§ Selection:
So now that The Complete Norwegian Folktales and Legends of Asbjørnsen & Moe has been released (details here), I am now able to move on to the other publishing projects that I have in various stages of readiness.

First on the block are Regine Normann's legends, which I am calling Arctic Legends from Norway, a compendium of two volumes she published in the late 1920s. The legends are strange and unsettling, giving accounts of various preternatural intrusions in the lives of simple fisher farmers who populated the coastal regions of the north at the beginning of the twentieth century.

The manuscript is currently awaiting final editing, and the book will be published in the first half of the new year.

Next on the list is a volume of draug legends. Ostensibly the revenant of the sea dead who cannot be interred in consecrated ground, the draug haunts the seas, looking to cause calamity to those who travel by water, or perhaps it merely acts as a psychopomp to the fey (doomed to die). In either case, there are a good number of legends concerning these creatures, and my volume will bring them together in English for the first time.

§ Given request a:
Output the stretch of the listing from the line containing "Given: Click the Debug bug icon in toolbar" through the end of the listing, reproducing those lines verbatim but omitting the pictures.
The listing that follows bears no relation to the publishing update above.

§ Material for the task:

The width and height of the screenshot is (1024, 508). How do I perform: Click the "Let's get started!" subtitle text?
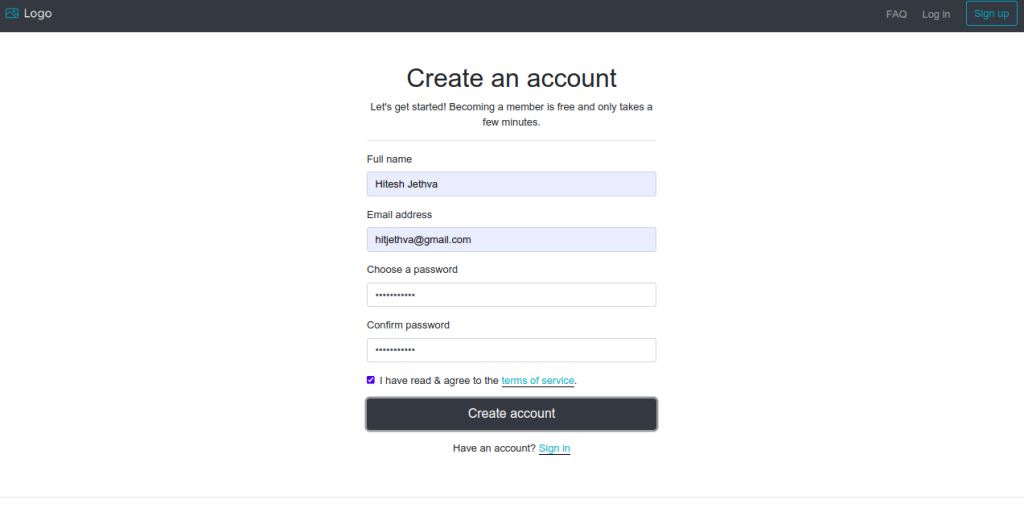511,114
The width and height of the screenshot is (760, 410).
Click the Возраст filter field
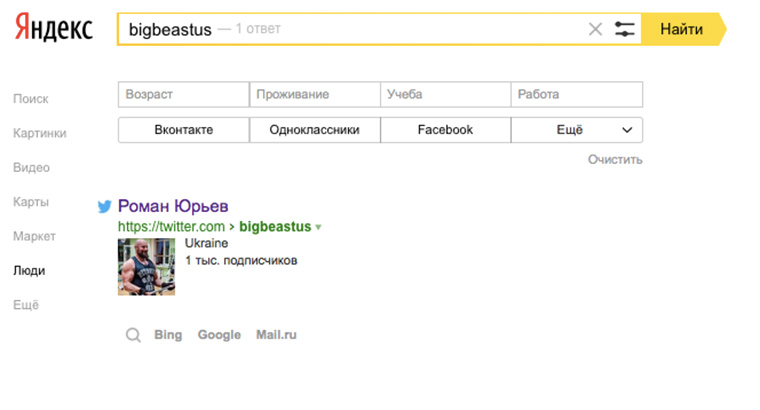[183, 94]

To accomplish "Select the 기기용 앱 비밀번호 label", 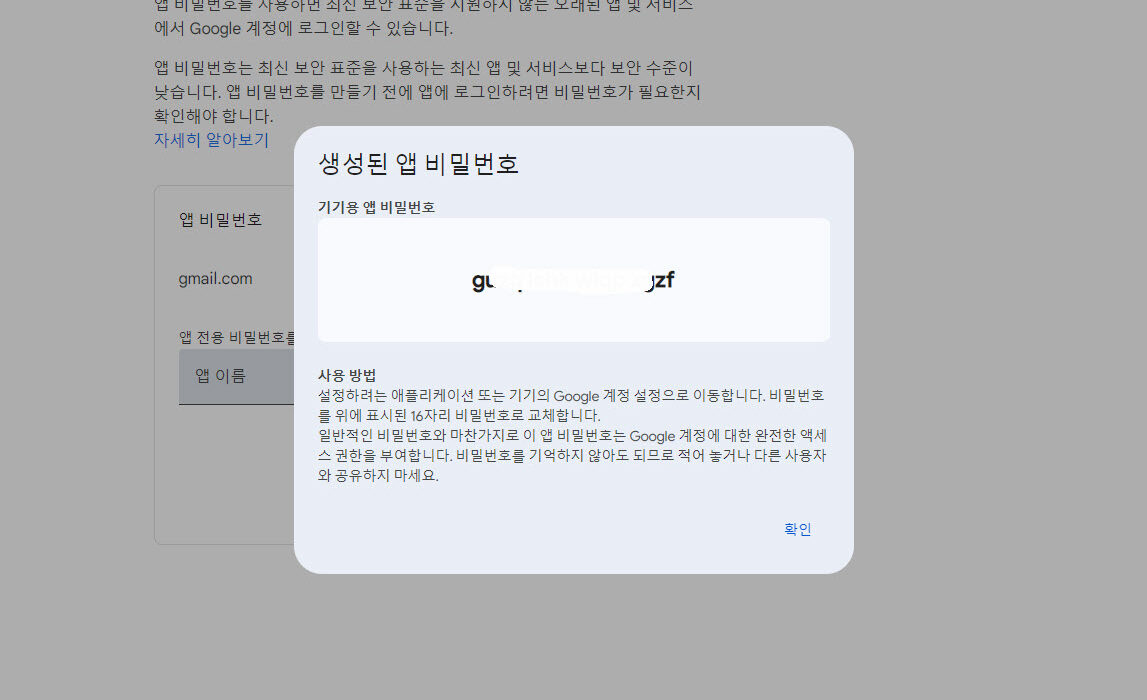I will pyautogui.click(x=376, y=207).
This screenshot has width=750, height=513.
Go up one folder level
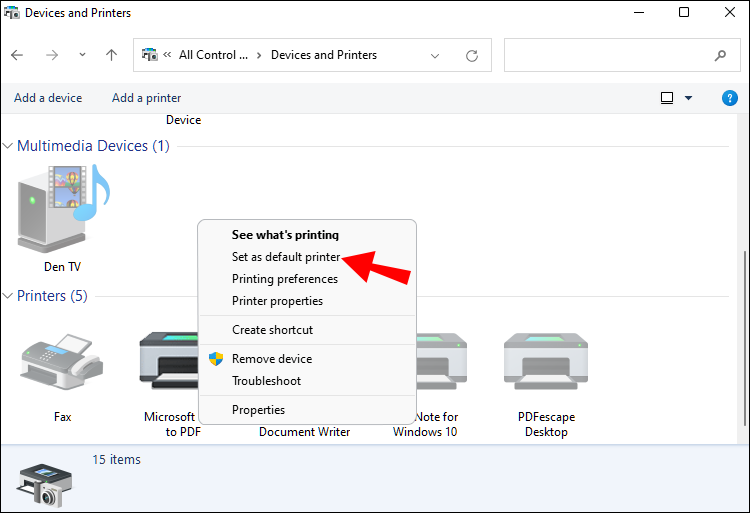[111, 56]
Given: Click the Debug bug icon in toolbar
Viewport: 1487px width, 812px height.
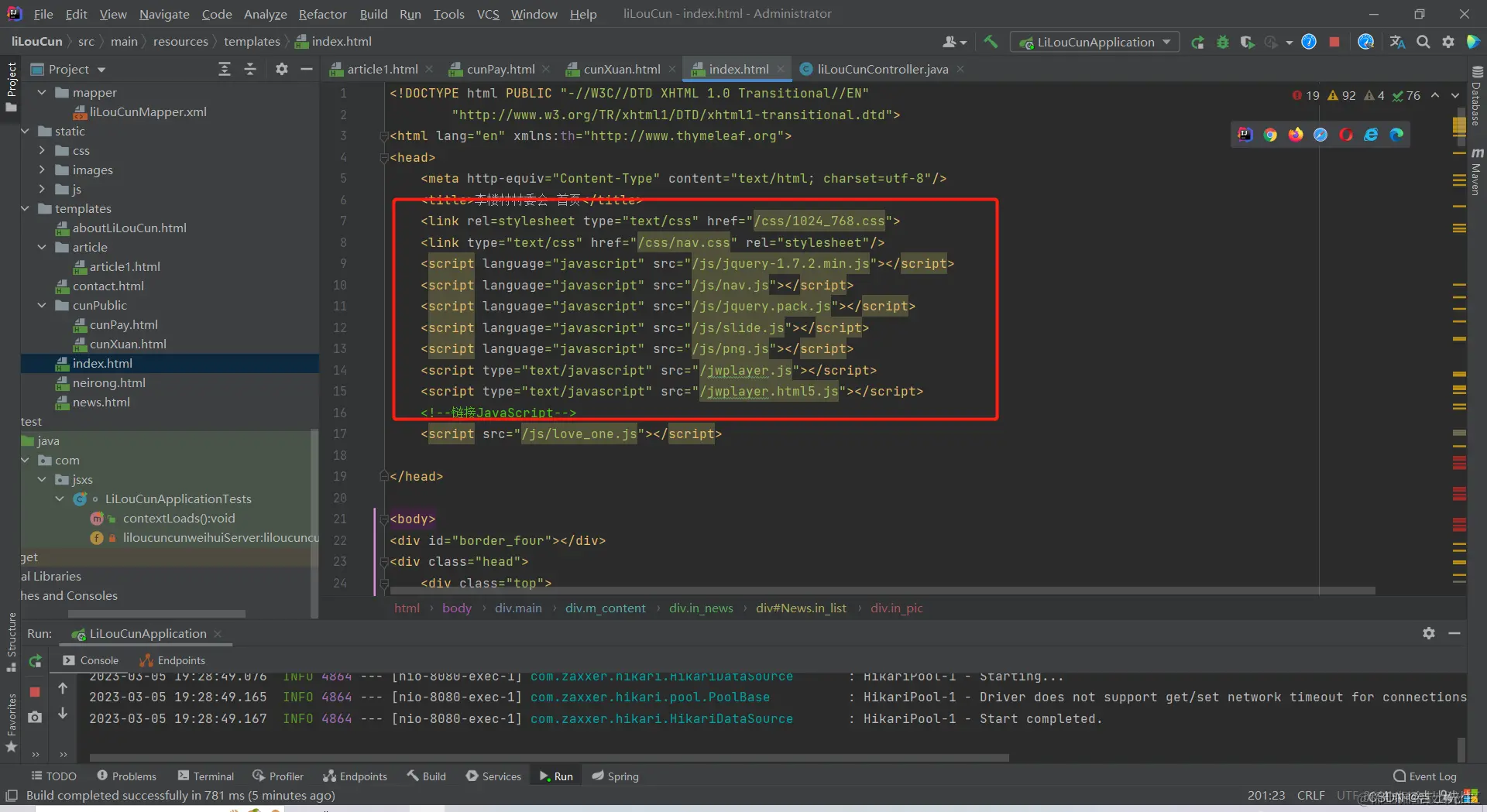Looking at the screenshot, I should pos(1222,42).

§ Given request b:
According to the publishing update, when will Arctic Legends from Norway be published?

§ Complete answer a:
Given: Click the Debug bug icon in toolbar
Viewport: 1487px width, 812px height.
Looking at the screenshot, I should pos(1222,42).

§ Complete answer b:
It will be published in the first half of the new year.